• _Work required_
Retype the listing lines exactly, starting with the first line of the listing and stopping after the line that contains "tap(684, 816)".

• _Records supplied_
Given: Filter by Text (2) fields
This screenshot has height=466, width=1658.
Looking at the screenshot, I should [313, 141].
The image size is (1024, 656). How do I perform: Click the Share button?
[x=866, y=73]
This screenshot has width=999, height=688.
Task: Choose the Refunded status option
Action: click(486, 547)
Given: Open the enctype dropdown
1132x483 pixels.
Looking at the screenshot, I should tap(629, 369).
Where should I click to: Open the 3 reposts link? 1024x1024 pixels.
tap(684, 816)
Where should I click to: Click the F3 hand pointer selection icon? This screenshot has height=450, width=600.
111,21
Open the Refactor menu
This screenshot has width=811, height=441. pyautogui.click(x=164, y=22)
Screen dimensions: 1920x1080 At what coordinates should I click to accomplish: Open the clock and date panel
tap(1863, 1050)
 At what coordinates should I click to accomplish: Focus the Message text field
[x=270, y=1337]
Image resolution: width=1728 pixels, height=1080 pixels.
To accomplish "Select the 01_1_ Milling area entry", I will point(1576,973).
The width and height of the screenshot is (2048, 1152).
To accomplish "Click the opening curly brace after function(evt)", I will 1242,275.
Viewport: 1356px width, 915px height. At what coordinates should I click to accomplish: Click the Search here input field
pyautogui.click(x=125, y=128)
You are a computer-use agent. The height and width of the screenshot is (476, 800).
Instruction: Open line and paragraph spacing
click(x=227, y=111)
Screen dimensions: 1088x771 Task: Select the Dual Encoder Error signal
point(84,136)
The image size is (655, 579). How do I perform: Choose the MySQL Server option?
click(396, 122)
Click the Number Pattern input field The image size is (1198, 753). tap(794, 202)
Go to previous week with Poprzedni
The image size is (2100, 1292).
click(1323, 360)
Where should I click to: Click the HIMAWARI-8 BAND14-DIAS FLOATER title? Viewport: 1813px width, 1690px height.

• _Response to this task_
Given: Filter by Text (2) fields
This screenshot has height=466, width=1658.
Looking at the screenshot, I should [313, 141].
The image size is (1024, 656). How do I perform: Click the Share button?
[x=866, y=73]
This screenshot has width=999, height=688.
Task: Choose the Refunded status option
Action: click(486, 547)
Given: Open the enctype dropdown
1132x483 pixels.
Looking at the screenshot, I should tap(629, 369).
Where should I click to: Open the 3 reposts link? 1024x1024 pixels.
tap(684, 816)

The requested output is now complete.